# Which function do you find sexiest?



## Masterpiece (Jul 17, 2016)

Te for me.

Although it's the function I find hardest to handle in others, I have huge respect/admirance for it as well. There's just something about the Te-dom's objective, "cut-the-bullshit" approach that really turns me on. And the cold, cutting edge to it only makes it better.

And the way they make decisions/sort out factual information......._Dang_, I could only _wish_ I was as systematic and efficient as them when it comes to matters like this.

And don't even get me started on the well-hidden, vulnerable Fi soft-spot that comes with it. Just LOVE it when it shows.


----------



## bremen (Apr 25, 2016)

Te for me too.


----------



## Wolf (Mar 20, 2016)

Probably *Se* or *Fi* for me.

*Se* is usually able to present itself in a manner that is very tasteful / appealing to me.

I also find the depth of a developed *Fi* to be very alluring.


* *




Also, extroverted sensing puts the *Se* in *Se*xy. :tongue:


----------



## ColdWindsRising (Feb 11, 2016)

Either Ni or Fe. (ENFJ is the perfect type)
I voted Ni.


----------



## ninjahitsawall (Feb 1, 2013)

Masterpiece said:


> Te for me.
> 
> Although it's the function I find hardest to handle in others, I have huge respect/admirance for it as well. There's just something about the Te-dom's objective, "cut-the-bullshit" approach that really turns me on. And the cold, cutting edge to it only makes it better.
> 
> ...


For me it's not Te, even though I'm a Te user. Te is sexy in tert/inf position for me. So like **FP's. As far as actual sexiness, I guess Fi. 

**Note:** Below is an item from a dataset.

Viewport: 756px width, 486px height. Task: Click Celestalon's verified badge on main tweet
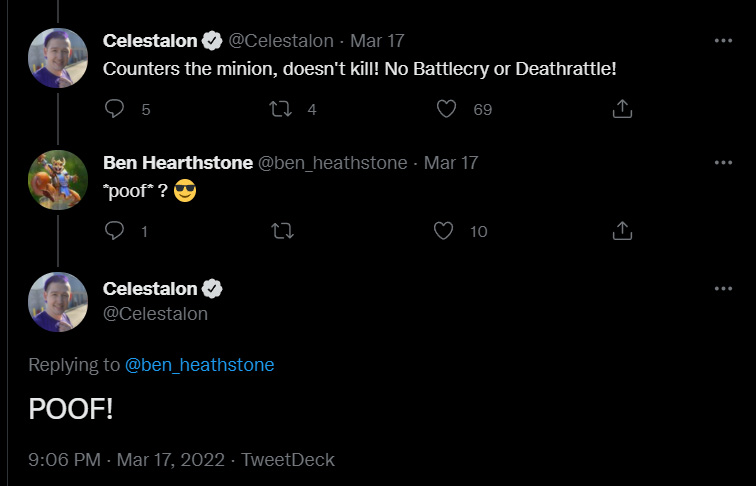[213, 289]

Cognitive sexiness (vs sexual), Ti. I like how everything is already in position, saves me work.. I try to reciprocate. :tongue:

Ugh I dunno I could also vote Ne for either of those, can't really tolerate outta control Ne though. But when it's working with either of those.. :ball: it's a nice flow.


----------



## ninjahitsawall (Feb 1, 2013)

Wolf said:


> Probably *Se* or *Fi* for me.
> 
> *Se* is usually able to present itself in a manner that is very tasteful / appealing to me.
> 
> ...


So like ESFP's? :tongue:


----------



## Valtire (Jan 1, 2014)

ninjahitsawall said:


> So like ESFP's? :tongue:


Penny is a the most obvious Fe-dom in the world...


----------



## Wolf (Mar 20, 2016)

ninjahitsawall said:


> So like ESFP's? :tongue:


OT: I suppose, but it depends on the person IMO. I've met both good and bad examples of many types.

+1 for the Penny video, she's hilarious.


----------



## ninjahitsawall (Feb 1, 2013)

Fried Eggz said:


> Penny is a the most obvious Fe-dom in the world...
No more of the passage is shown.